--- READING TEXT ---
══════
What is a Placebo?
Have you heard of a placebo? How about a sugar pill? A controlled trial? These are all terms you’ll hear in science class, in science journals, and also in the news. What are they?
A placebo is something that is almost exactly like something else but isn’t.
Huh?
Technically, a placebo is a treatment that doesn’t have a direct physiological effect, or a direct effect on your body.
It helps to think about how a science experiment is done. Let’s say scientists have invented a new pill that is supposed to cure headaches. They find 10 people with headaches and give each of them a pill. 8 of them say their headache feels better. Does that mean the pill works? Or does it mean they felt better for a different reason? Maybe the headache went away on its own.
Or, maybe just the act of taking the pill made them feel better, before the medicine even reached their system. (It’s happened to all of us.)
══════
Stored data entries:
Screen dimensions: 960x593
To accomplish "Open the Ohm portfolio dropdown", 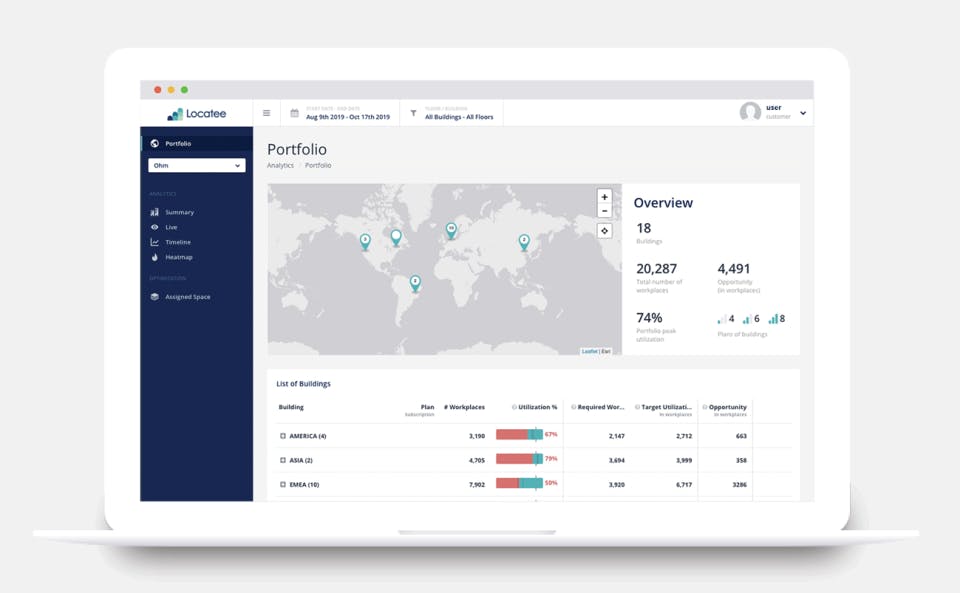I will pyautogui.click(x=197, y=165).
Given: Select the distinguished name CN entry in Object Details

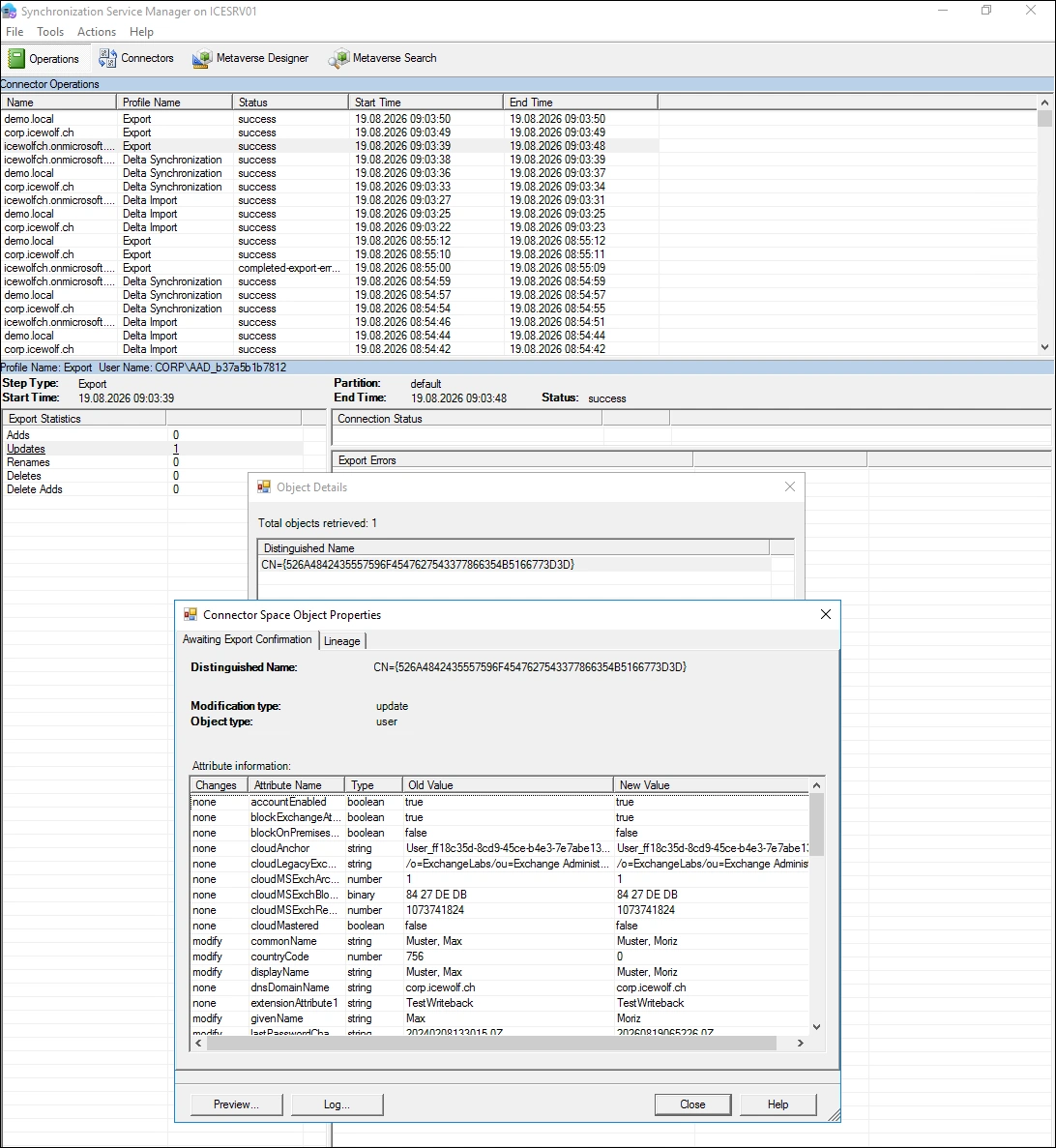Looking at the screenshot, I should 418,565.
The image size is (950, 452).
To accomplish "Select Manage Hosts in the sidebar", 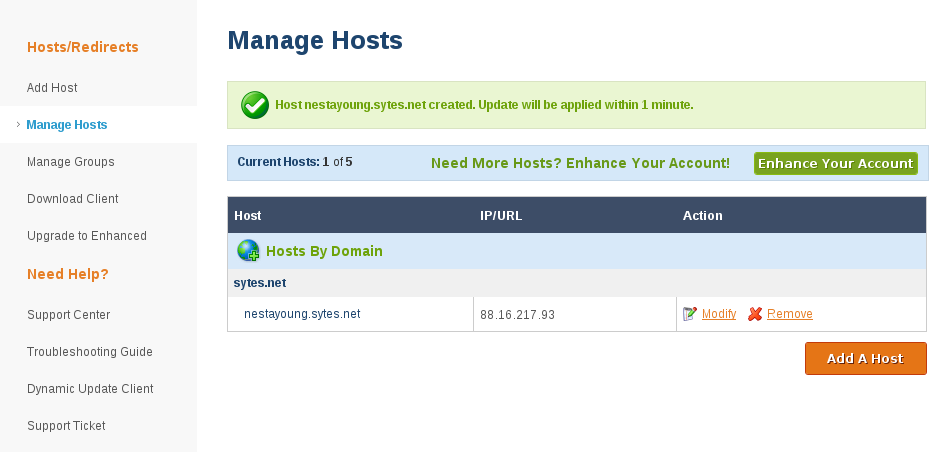I will click(x=67, y=125).
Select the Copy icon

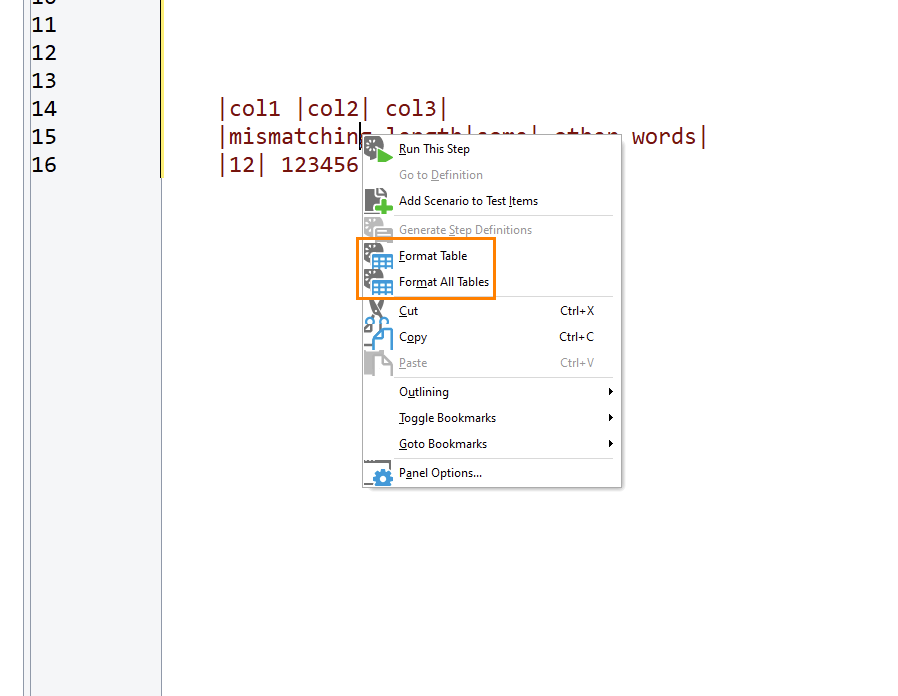[378, 337]
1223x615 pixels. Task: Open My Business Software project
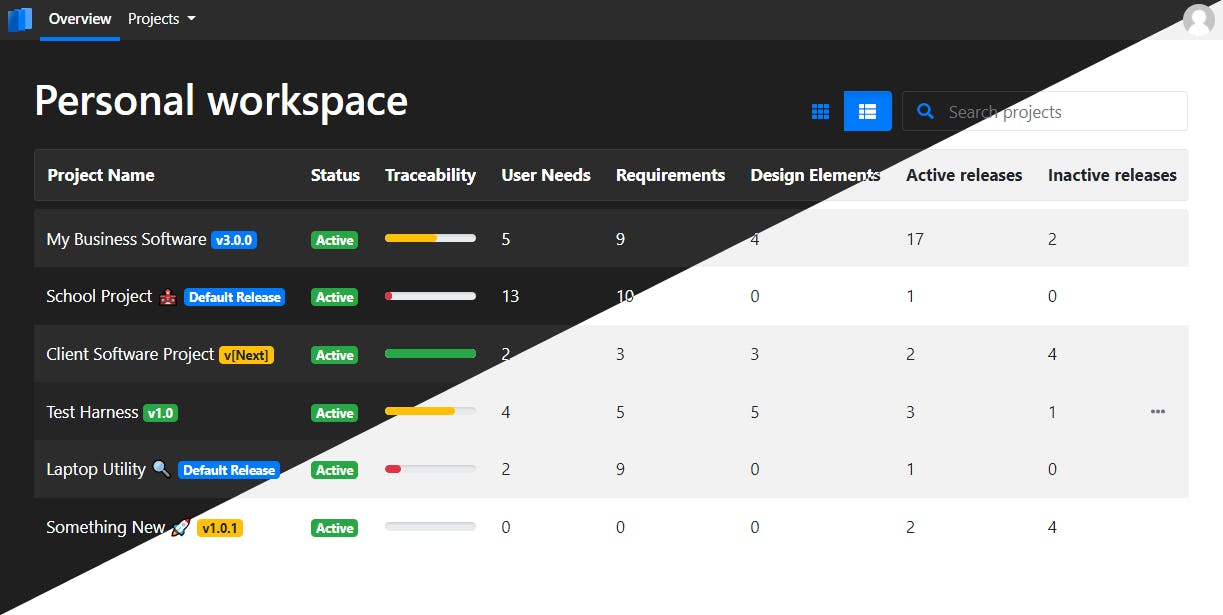126,239
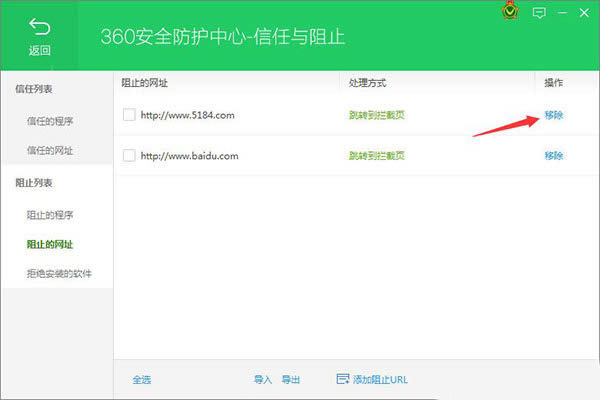600x400 pixels.
Task: Click 全选 to select all URLs
Action: [142, 380]
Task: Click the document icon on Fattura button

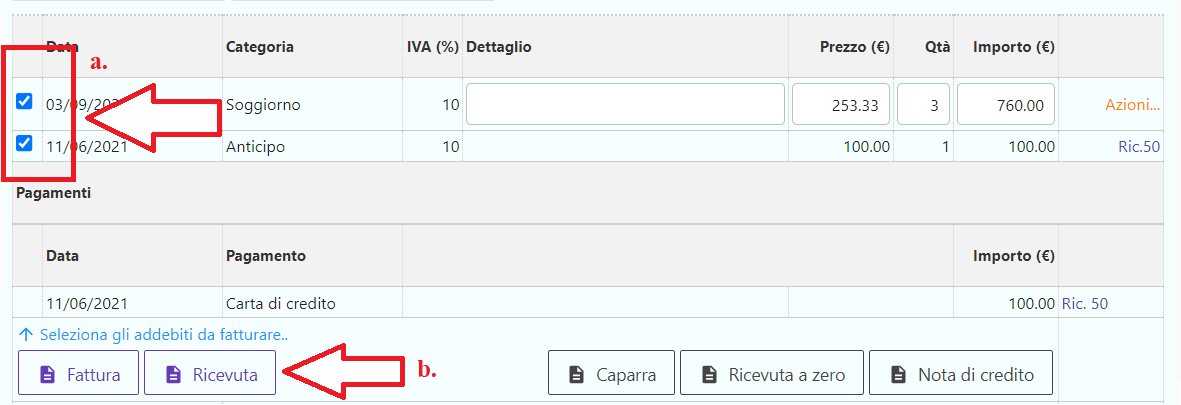Action: pyautogui.click(x=46, y=375)
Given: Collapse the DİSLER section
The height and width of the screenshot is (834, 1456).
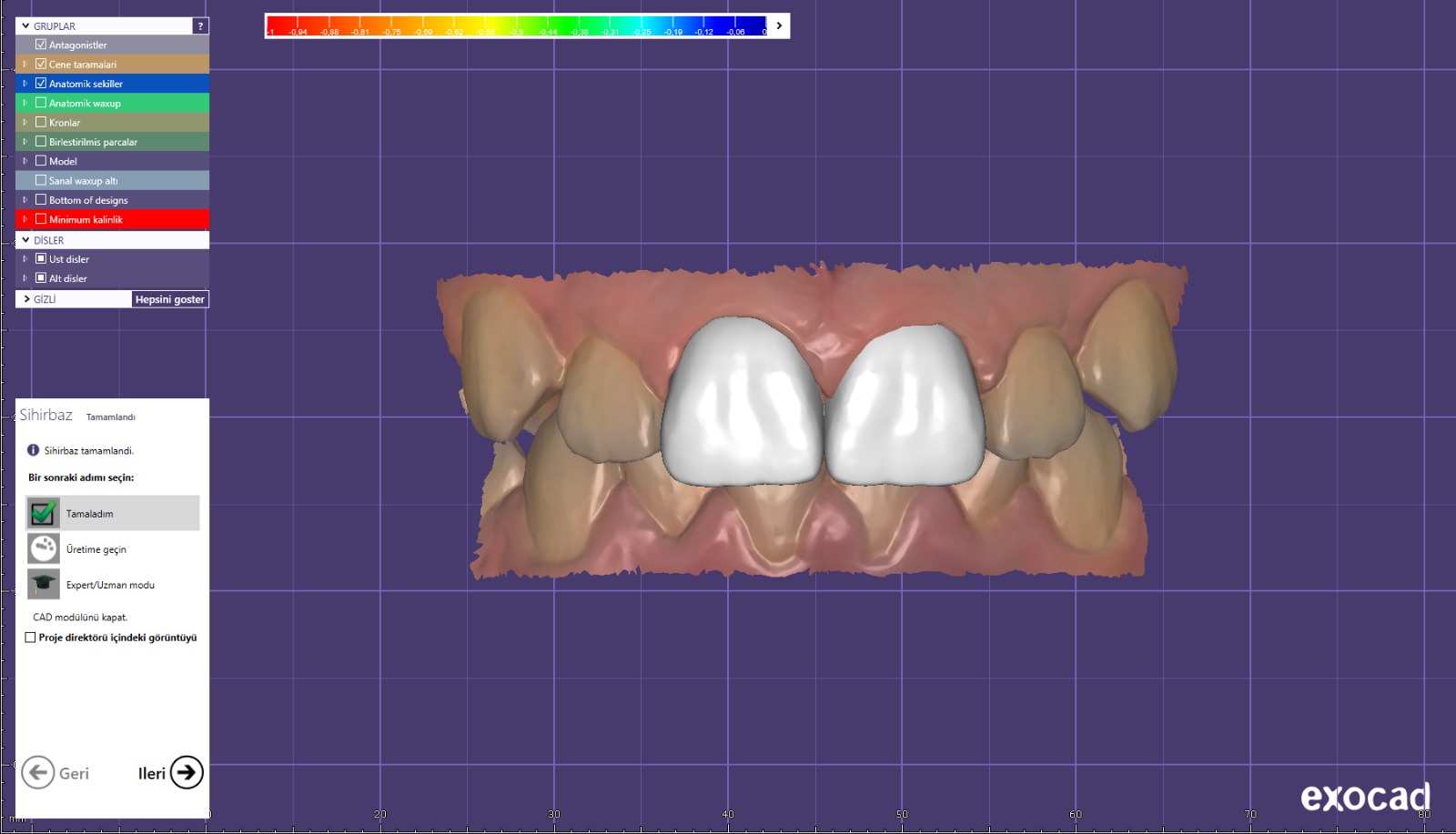Looking at the screenshot, I should (x=25, y=240).
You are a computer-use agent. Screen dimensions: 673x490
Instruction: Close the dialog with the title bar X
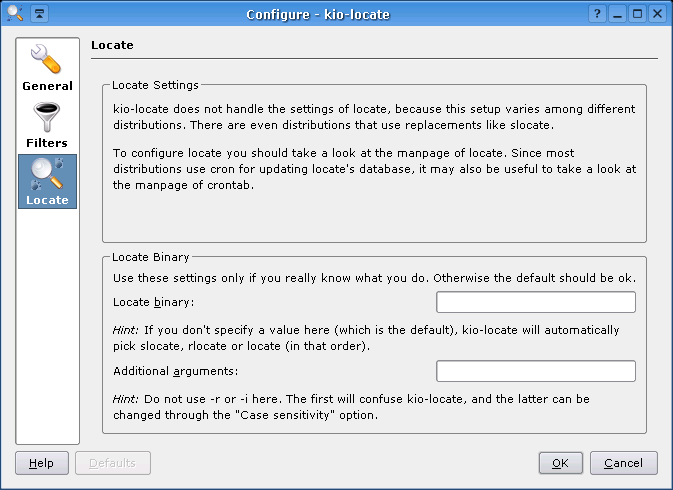pyautogui.click(x=657, y=14)
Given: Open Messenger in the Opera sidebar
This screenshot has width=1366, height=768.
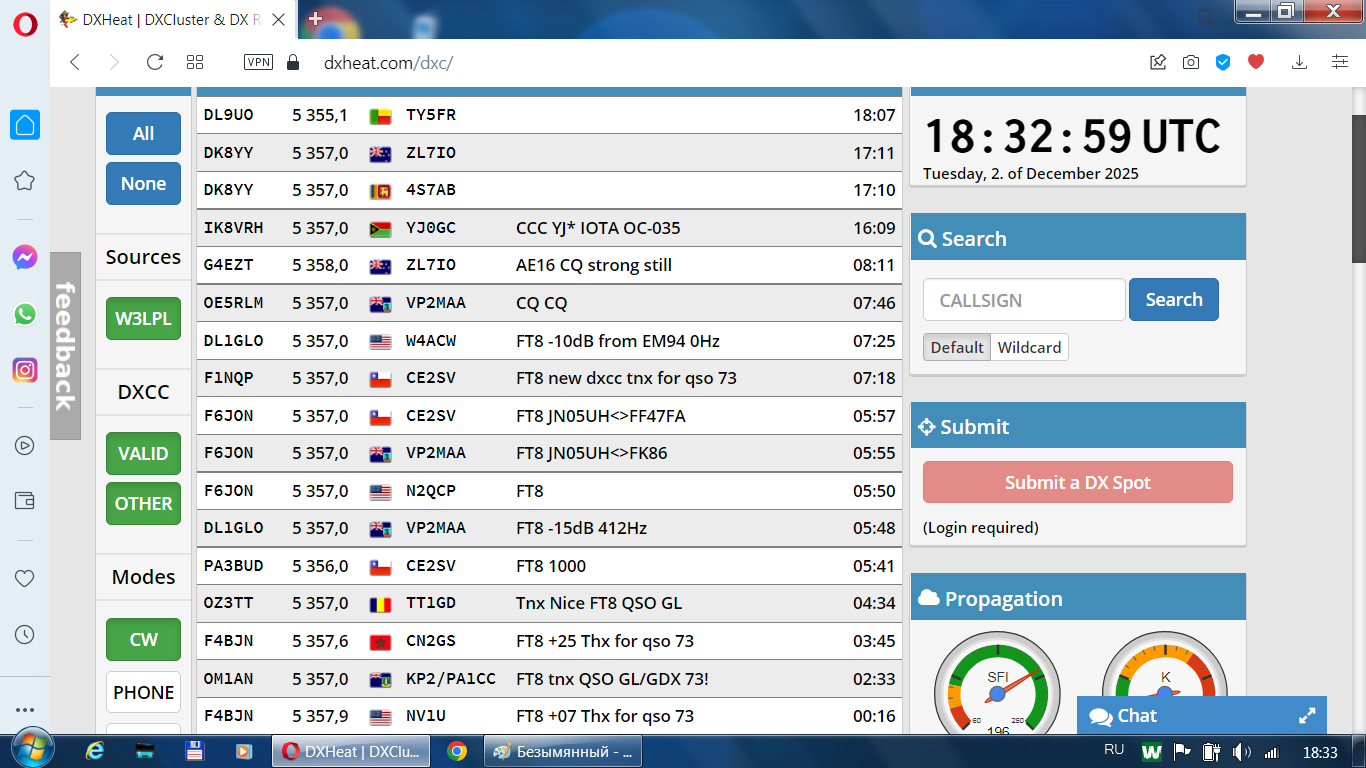Looking at the screenshot, I should (x=25, y=258).
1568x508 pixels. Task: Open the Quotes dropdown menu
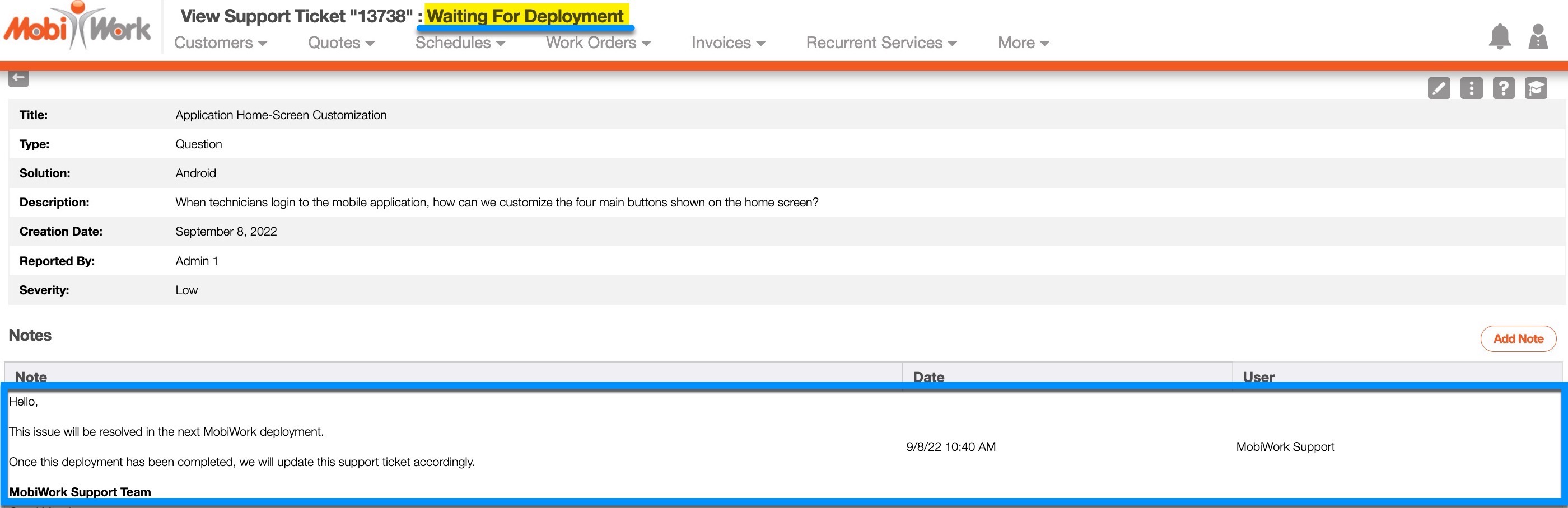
══════
--- TASKS AND EXERCISES ---
[A] Answer these questions using the text on placebos.
(i) Where does the text say you will hear terms like "placebo" and "controlled trial"?
(ii) How does the text technically define a placebo?
(iii) In the headache example, how many people are given a pill, and how many say their headache feels better?
[B] Retype the part of the placebo text that starts with "Have you heard" and goes on through "all of us.)".
[C] Continue the placebo text from where it stops.

--- WRITTEN ANSWERS ---
[A]
(i) In science class, in science journals, and in the news.
(ii) It is a treatment that doesn't have a direct physiological effect, or a direct effect on your body.
(iii) Ten people are given a pill, and eight say their headache feels better.

[B]
Have you heard of a placebo? How about a sugar pill? A controlled trial? These are all terms you’ll hear in science class, in science journals, and also in the news. What are they?
A placebo is something that is almost exactly like something else but isn’t.
Huh?
Technically, a placebo is a treatment that doesn’t have a direct physiological effect, or a direct effect on your body.
It helps to think about how a science experiment is done. Let’s say scientists have invented a new pill that is supposed to cure headaches. They find 10 people with headaches and give each of them a pill. 8 of them say their headache feels better. Does that mean the pill works? Or does it mean they felt better for a different reason? Maybe the headache went away on its own.
Or, maybe just the act of taking the pill made them feel better, before the medicine even reached their system. (It’s happened to all of us.)

[C]
That’s called the placebo effect. It’s when something makes us feel better because we think it’s going to make us feel better, not because it’s actually affecting our body. The amazing part is that the placebo effect works even when we know it’s a placebo!
If the scientists wanted to know whether it was the medicine working or just the act of taking the pill, they would have to split the group into two. Half of the people would get the medicine and the other half would get a pill that looked identical to the medicine, but had nothing in it. The nothing-pill is often called a sugar pill, because it has nothing in it but sugar. It can also be called a placebo pill. The group that gets the placebo pill is the control group, and the experiment is now called a controlled trial, because it has the two groups to compare.
Controlled trials are considered the “gold standard” of science experiments. As a result, scientists have come up with placebos for lots of things. There’s placebo acupuncture, were they randomly stick needles into you. There’s placebo medicine, of course, but there’s even placebo surgery! Surgeons will make an incision, but not actually perform the surgery. (Before you start feeling bad for the patients, keep in mind that patients volunteer for these kinds of experiments, and are told they could get a placebo.)
If someone tells you a medicine or treatment or other procedure works, they should have controlled experiment data to back up their claim, or else you don’t really know if it’s the treatment that’s doing the work.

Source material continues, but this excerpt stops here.